Publishers Embrace Social Platforms, Mobile

In line with the classic advice to “fish where the fish are,” publishers are embracing social platforms and mobile media along with their audiences, but remain wary of some potential pitfalls associated with these channels, fast on their way to dominating media consumption.

That was one takeaway from discussions on the first day of MediaPost’s Publishing Insider Summit in Asheville, NC, where publishers gathered to discuss the fast-changing media landscape.

Many publishers are entering into distribution partnerships with social platforms and technology firms, and even companies that haven’t signed up for services like Facebook Instant Articles find themselves dependent on giant online firms to reach their audiences.
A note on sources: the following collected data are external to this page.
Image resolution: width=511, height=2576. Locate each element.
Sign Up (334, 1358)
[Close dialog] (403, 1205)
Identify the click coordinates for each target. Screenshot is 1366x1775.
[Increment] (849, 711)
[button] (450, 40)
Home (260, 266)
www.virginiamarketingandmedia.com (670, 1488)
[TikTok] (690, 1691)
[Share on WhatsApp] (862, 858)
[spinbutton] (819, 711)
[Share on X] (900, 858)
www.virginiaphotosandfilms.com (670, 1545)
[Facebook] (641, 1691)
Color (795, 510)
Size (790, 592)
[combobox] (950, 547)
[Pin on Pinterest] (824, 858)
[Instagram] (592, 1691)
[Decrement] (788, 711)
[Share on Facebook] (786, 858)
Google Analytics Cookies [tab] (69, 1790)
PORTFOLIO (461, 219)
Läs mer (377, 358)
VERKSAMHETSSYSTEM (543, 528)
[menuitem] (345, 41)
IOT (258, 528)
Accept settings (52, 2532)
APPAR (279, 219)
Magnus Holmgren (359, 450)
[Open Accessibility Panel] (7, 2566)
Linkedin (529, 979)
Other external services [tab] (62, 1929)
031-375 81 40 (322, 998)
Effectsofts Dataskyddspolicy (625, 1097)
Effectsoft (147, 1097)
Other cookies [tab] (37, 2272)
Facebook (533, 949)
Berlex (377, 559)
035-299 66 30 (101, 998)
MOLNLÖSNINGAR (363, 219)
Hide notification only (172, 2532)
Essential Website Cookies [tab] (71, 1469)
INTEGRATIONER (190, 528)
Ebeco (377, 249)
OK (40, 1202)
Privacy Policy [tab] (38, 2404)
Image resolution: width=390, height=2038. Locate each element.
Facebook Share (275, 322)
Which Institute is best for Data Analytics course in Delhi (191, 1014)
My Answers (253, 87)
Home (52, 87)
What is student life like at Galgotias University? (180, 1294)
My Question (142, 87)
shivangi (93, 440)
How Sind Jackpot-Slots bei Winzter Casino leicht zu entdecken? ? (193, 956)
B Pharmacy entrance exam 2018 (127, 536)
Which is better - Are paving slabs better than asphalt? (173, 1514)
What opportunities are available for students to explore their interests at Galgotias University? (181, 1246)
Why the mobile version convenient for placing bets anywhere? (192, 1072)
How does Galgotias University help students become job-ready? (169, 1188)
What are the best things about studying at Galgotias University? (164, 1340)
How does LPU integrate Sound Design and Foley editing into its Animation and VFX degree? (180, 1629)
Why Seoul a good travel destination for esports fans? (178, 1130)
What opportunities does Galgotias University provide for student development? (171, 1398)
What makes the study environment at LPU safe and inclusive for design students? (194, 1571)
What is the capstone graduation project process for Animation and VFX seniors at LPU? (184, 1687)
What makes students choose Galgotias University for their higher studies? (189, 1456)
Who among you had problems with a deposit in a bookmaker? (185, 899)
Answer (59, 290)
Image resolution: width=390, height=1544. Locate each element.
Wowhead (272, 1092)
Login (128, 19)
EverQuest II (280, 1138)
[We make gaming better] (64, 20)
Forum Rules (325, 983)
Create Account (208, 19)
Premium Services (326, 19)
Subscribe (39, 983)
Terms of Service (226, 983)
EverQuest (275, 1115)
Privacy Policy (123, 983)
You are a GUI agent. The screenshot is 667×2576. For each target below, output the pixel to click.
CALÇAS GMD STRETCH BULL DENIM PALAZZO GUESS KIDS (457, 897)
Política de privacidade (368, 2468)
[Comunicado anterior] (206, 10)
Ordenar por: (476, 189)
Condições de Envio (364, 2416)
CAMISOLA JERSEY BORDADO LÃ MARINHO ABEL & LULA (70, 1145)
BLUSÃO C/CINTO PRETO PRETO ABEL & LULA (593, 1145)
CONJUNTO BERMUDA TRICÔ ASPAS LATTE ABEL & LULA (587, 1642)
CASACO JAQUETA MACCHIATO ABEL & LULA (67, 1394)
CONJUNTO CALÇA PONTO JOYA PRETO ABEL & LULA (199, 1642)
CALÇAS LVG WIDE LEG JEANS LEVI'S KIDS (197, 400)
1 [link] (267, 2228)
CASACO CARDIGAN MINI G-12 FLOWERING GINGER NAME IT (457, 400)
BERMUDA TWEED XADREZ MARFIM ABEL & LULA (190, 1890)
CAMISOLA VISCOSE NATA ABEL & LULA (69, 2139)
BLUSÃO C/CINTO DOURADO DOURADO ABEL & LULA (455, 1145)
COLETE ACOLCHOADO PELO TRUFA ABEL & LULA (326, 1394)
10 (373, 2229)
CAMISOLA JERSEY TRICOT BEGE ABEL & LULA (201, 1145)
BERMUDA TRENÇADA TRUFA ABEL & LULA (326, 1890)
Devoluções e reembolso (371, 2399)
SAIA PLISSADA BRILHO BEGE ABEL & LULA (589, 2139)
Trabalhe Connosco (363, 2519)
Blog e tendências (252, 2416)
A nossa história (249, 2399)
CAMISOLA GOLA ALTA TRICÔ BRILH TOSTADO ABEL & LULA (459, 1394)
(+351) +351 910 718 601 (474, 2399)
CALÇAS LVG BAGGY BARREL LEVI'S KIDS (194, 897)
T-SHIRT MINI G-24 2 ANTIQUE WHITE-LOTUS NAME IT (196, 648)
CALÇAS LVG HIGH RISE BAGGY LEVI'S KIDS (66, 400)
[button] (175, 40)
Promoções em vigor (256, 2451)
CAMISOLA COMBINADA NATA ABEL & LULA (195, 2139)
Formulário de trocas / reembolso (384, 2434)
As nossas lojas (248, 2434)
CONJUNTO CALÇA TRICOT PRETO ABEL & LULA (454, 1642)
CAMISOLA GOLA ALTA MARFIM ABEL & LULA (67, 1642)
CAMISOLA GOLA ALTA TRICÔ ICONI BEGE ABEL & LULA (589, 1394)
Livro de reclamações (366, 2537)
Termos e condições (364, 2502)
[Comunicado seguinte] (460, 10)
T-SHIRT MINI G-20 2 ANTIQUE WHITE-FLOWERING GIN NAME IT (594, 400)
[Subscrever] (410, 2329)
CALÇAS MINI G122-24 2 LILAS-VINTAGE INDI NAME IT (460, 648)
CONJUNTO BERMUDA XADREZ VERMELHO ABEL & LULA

These relationships have obvious advantages but also present risks, according to Bauer Xcel president Christian Baesler, who responded to an audience question about potential pitfalls by observing: “The biggest threat is the dependency on channels like Facebook.”



(Bauer doesn’t currently publish content on Facebook using Instant Articles, due to its success in generating traffic on the social site organically). 

That’s part of the motivation for Bauer’s planned expansion to a transactional business with more direct relationships with consumers, Baesler added.

There was general agreement that partnership with the tech titans holds too much potential for publishers to pass up, on the assumption that the behemoths will (hopefully) find it in their interest to share the profits with the companies that provide them with content.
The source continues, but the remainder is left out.